System Integration & Control Systems Design


Loop Signatures 15: Digital controllers – Part 7: The D term, concluded

November 2022 System Integration & Control Systems Design

You can read the first two parts of this trilogy of articles covering the D term at www.instrumentation.co.za/16775r and www.instrumentation.co.za/17311r

This third and final article on the subject of the derivative term in digital controllers will deal with choosing the right response if you wish the derivative action to work on both setpoint changes and load changes. (A load change can be defined as a change in the PV value caused by external effects on the loop, and not caused by movement in the output of the controller.)

A schematic of a simplified PID controller with a parallel algorithm is shown in Figure 1. Either a step change in setpoint, or a step load change in the opposite direction, will result in an identical step change in error. The error is then fed in parallel to the P, I and D blocks. The response of each is shown in the diagram. These are then added together arithmetically and converted to a 4-20 mA current signal, which is the output of the controller (or process demand signal).

Figure 1. Full PID controller.
Figure 1. Full PID controller.

As shown, the final result would cause the valve to kick open, and then back quite sharply, and this would then be followed by the normal integral response.

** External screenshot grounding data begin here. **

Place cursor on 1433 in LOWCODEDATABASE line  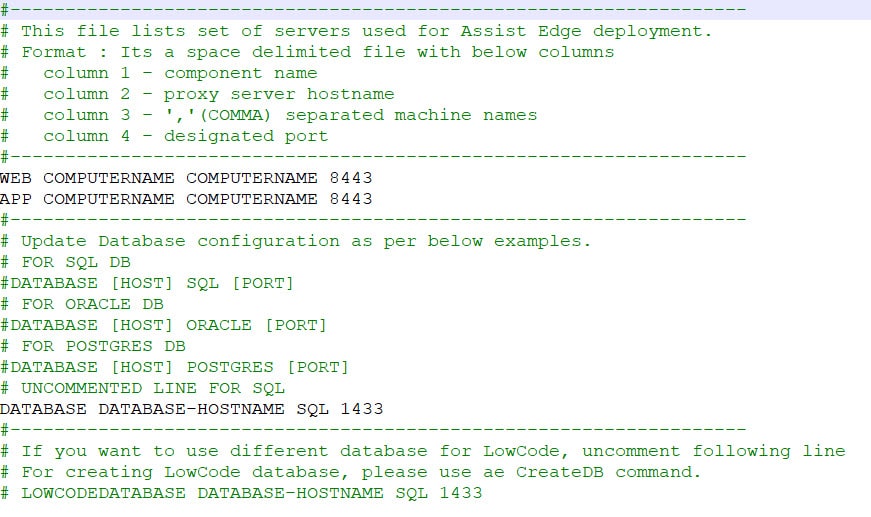click(x=460, y=493)
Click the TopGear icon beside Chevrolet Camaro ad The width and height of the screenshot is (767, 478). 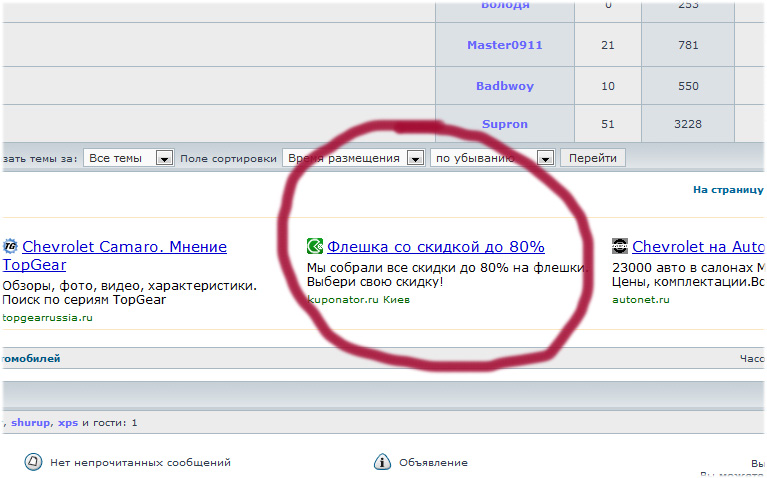pyautogui.click(x=10, y=247)
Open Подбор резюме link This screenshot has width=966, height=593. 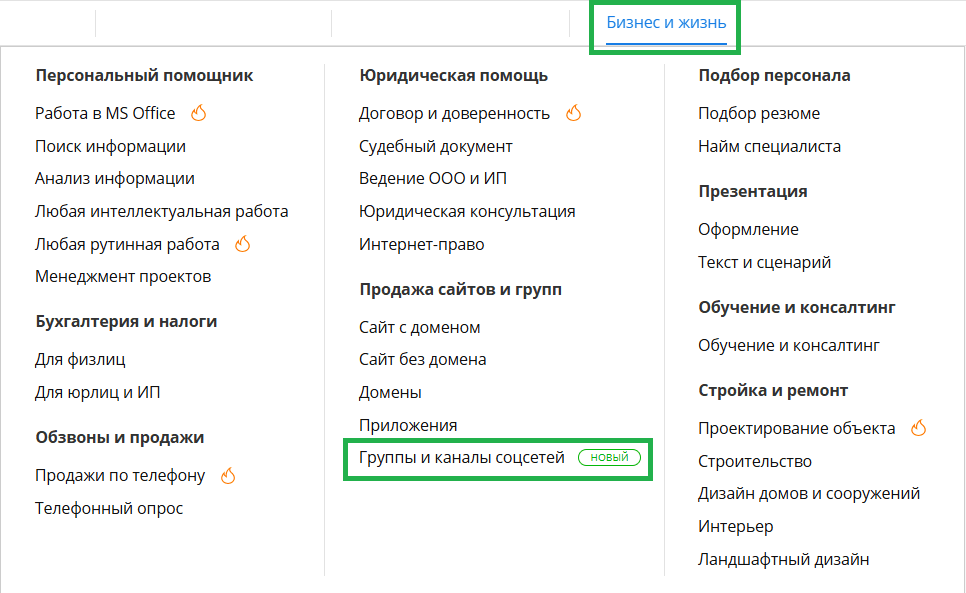click(x=758, y=113)
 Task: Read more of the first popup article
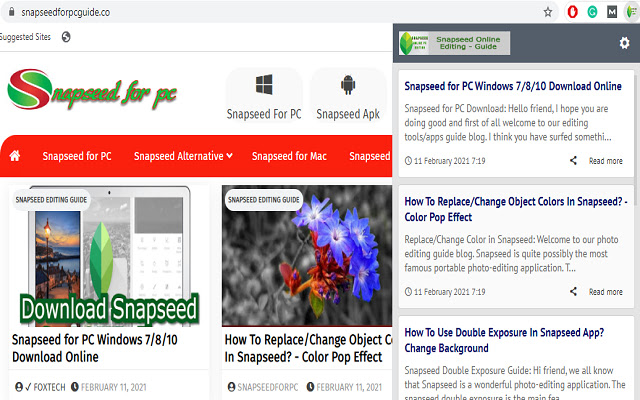(x=605, y=161)
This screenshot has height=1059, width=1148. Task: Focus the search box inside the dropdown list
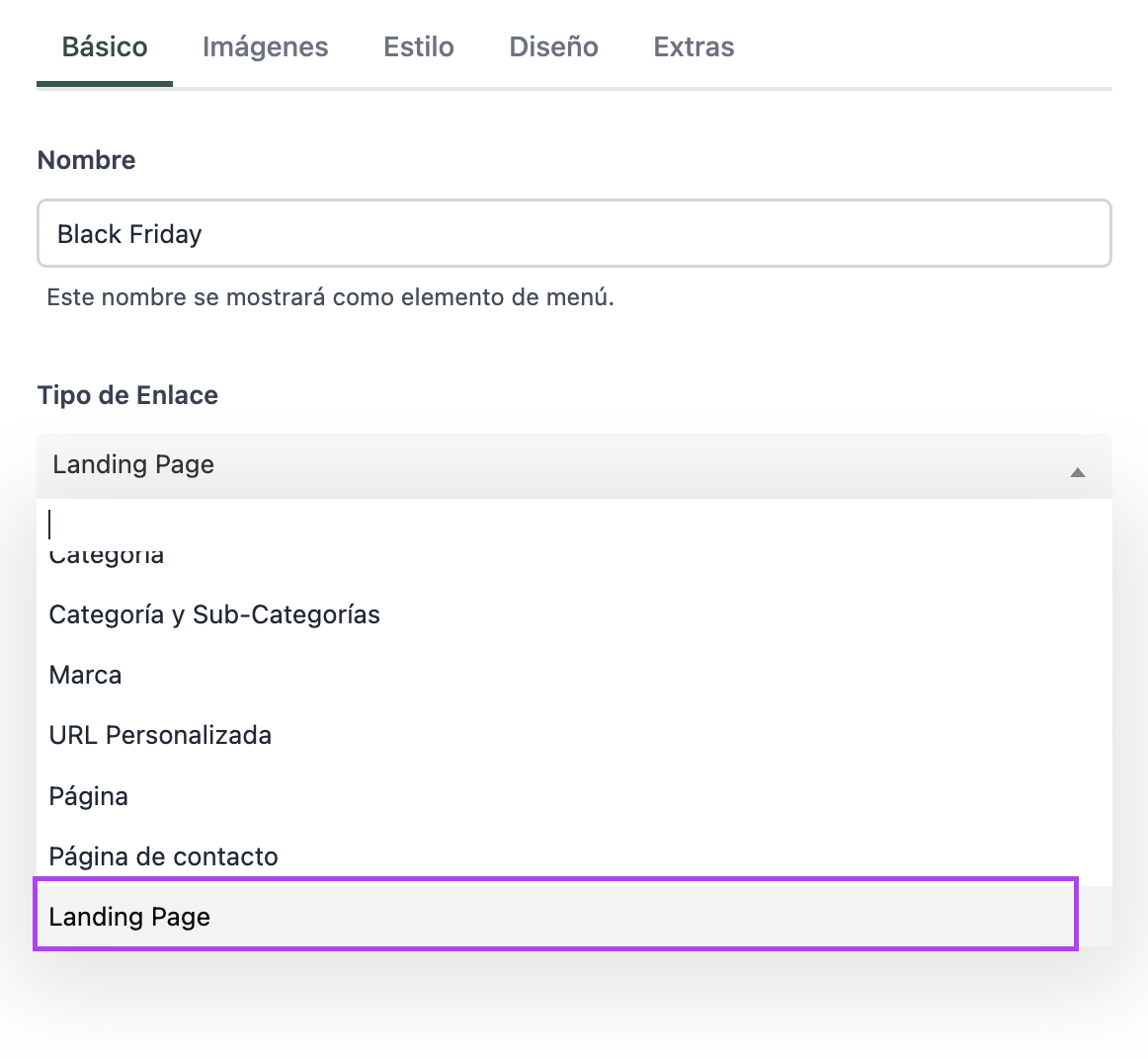[573, 524]
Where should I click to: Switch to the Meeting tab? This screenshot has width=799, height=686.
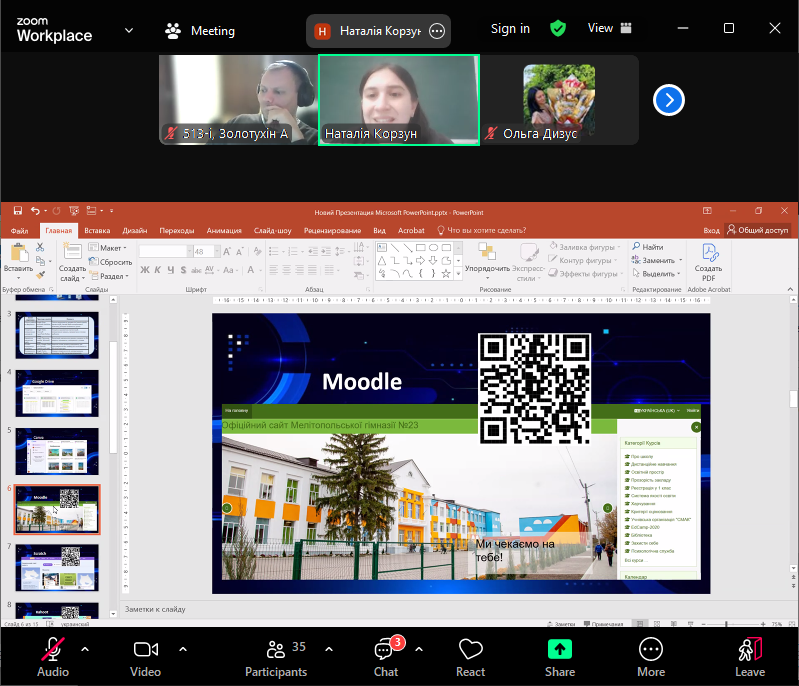pyautogui.click(x=200, y=31)
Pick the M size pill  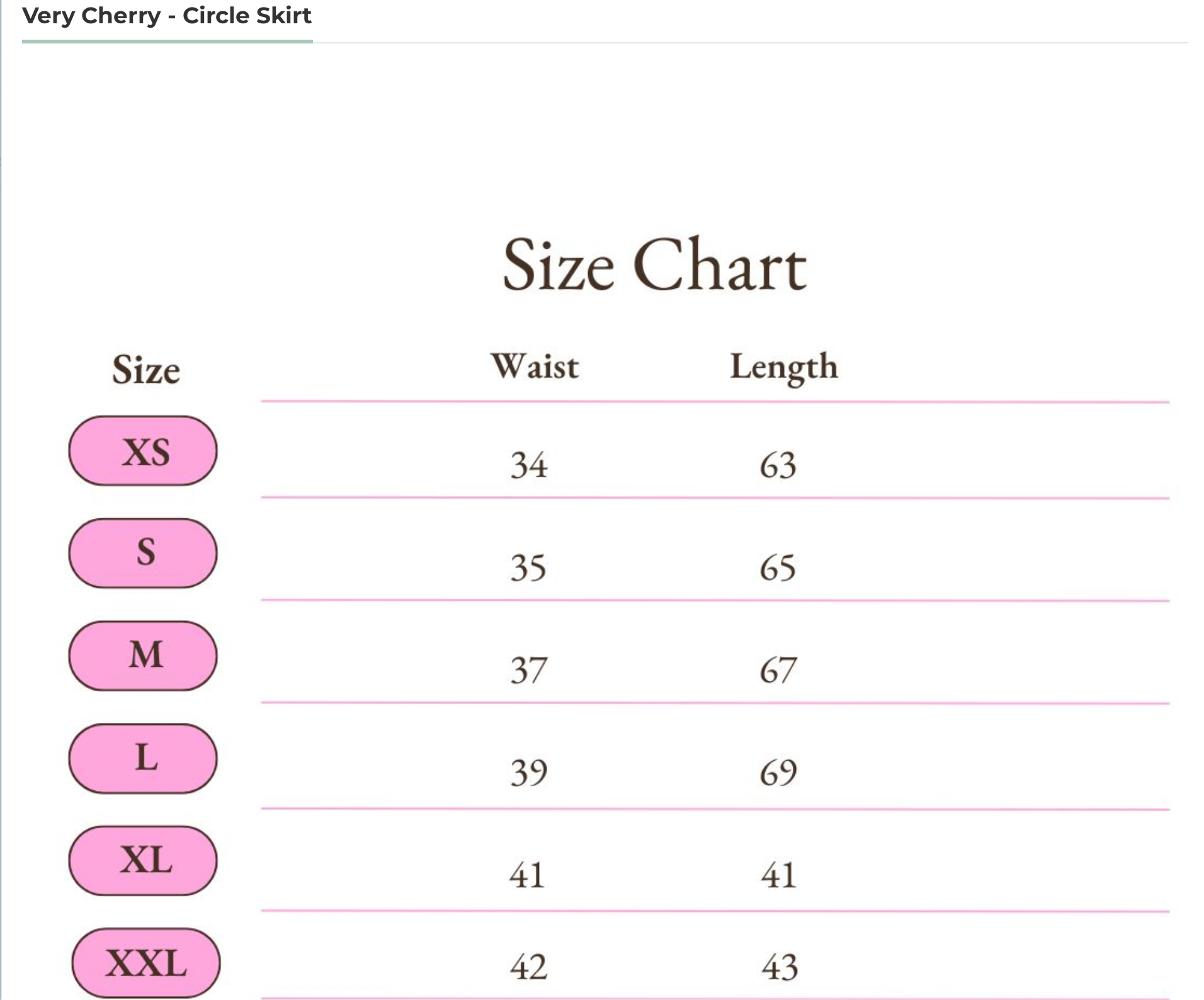coord(143,656)
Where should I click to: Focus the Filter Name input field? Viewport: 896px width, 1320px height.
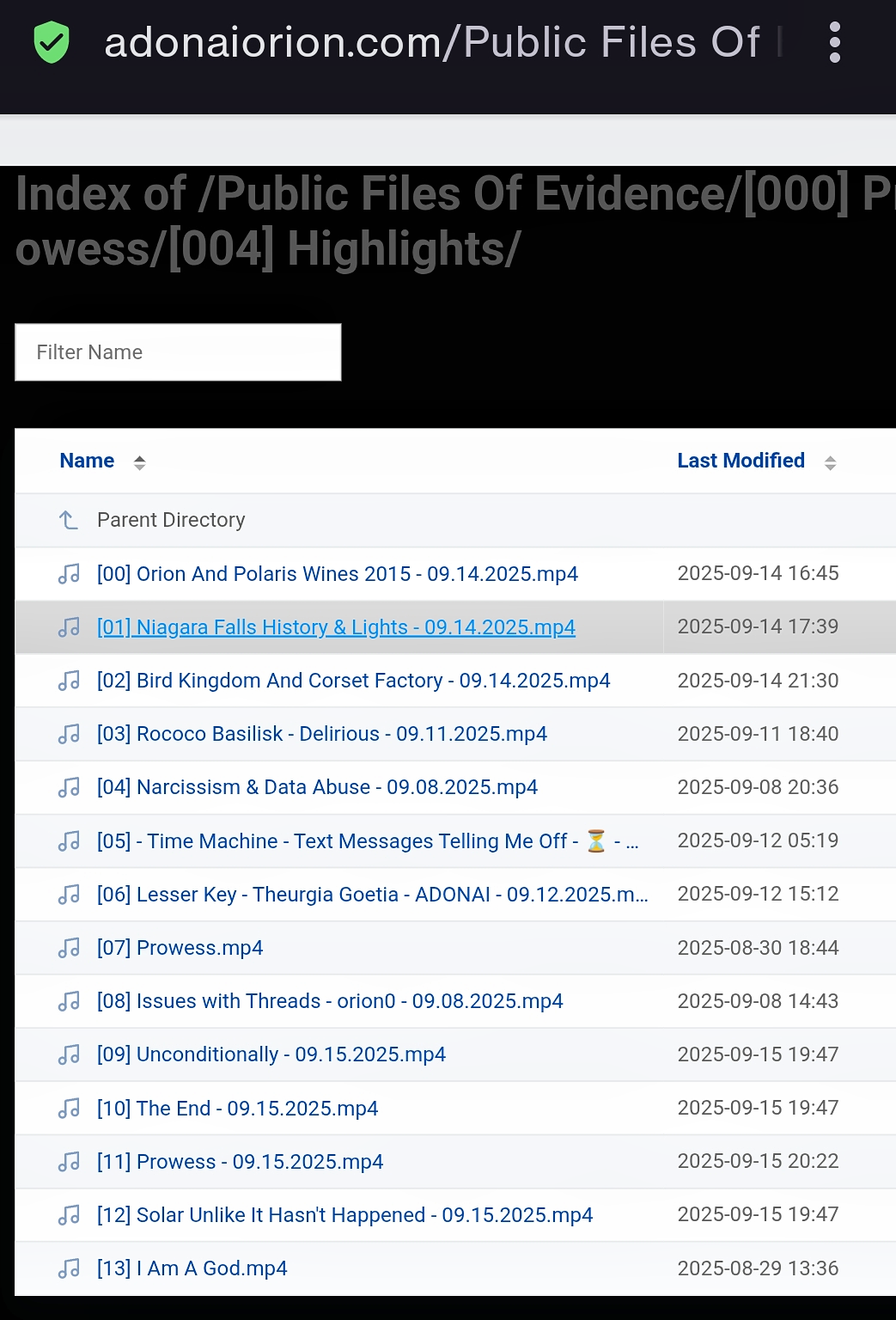point(178,352)
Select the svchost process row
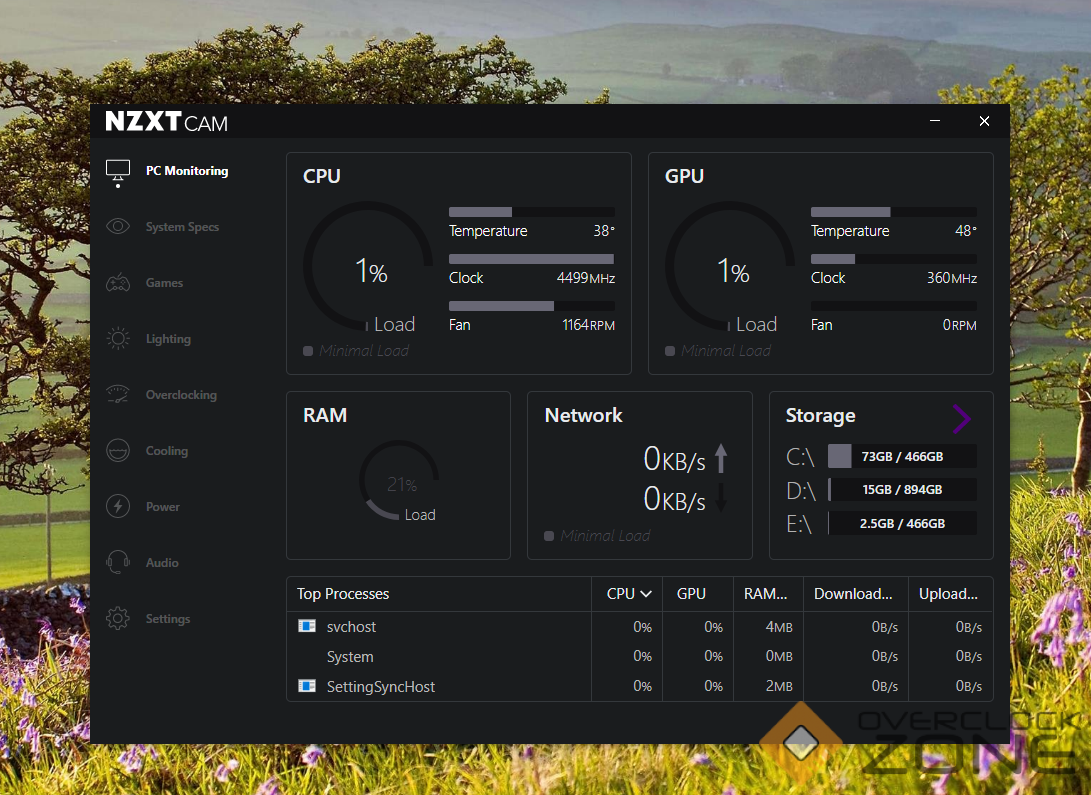This screenshot has width=1091, height=795. 351,627
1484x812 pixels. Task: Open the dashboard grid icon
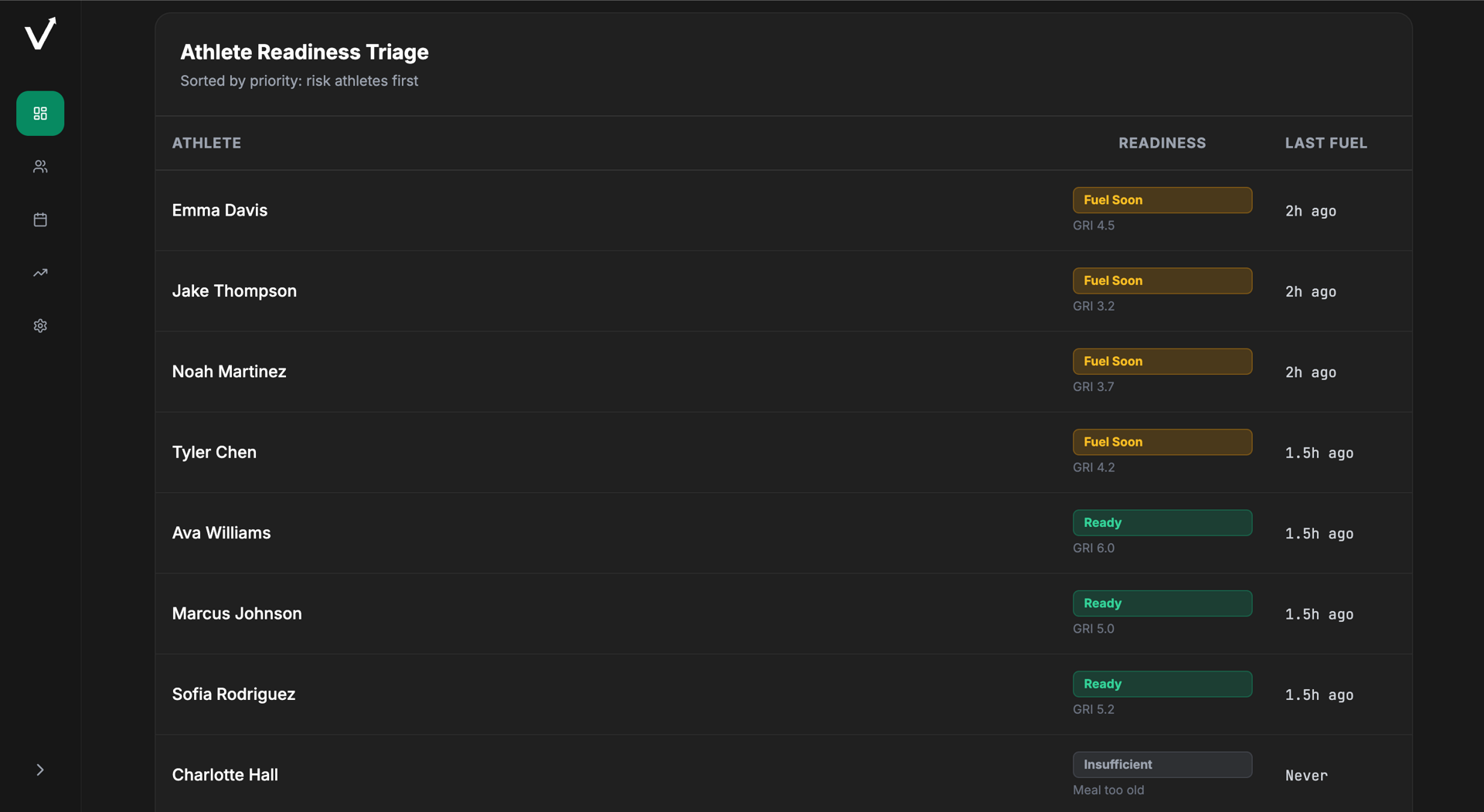(40, 114)
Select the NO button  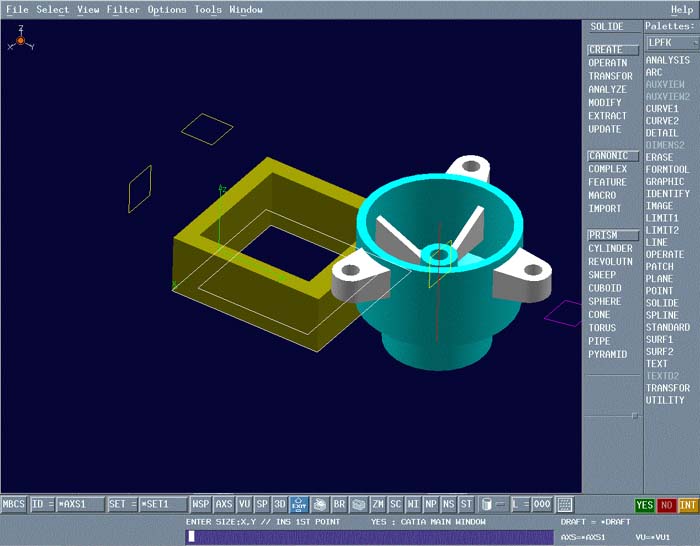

This is not a desirable response in most processes. To understand this, we must look at the average process where PID controllers are employed. The vast majority of controllers are used in continuous-type process plants typified by petrochemical, chemical, paper and similar. Generally, these plants have multiple processes where one process feeds the next, and so on, down the line. These plants are often complex and difficult to start up.

Once up and running, the objective is to try and optimise them for maximum productivity, and then to keep them running in this state as smoothly as possible and for as long as possible. If a valve, particularly near the beginning of the plant, were to react as seen in Figure 1 when running in steady state, then it is highly possible that everything downstream would react to the kick and cause considerable disruption to production, even to the extent of causing a trip.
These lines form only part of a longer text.